WHAT YOU NEED TO DO >>
Repeat each entry in full, exactly.
═════ EXERCISE MATERIALS ═════
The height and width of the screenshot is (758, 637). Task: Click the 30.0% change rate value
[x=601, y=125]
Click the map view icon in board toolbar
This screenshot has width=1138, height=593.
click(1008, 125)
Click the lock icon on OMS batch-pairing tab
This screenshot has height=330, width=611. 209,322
═════
ANSWER FOR THE TASK >>
The height and width of the screenshot is (758, 637). Task: Click the 30.0% change rate value
[x=601, y=125]
Click the map view icon in board toolbar
This screenshot has width=1138, height=593.
click(1008, 125)
Click the lock icon on OMS batch-pairing tab
This screenshot has height=330, width=611. 209,322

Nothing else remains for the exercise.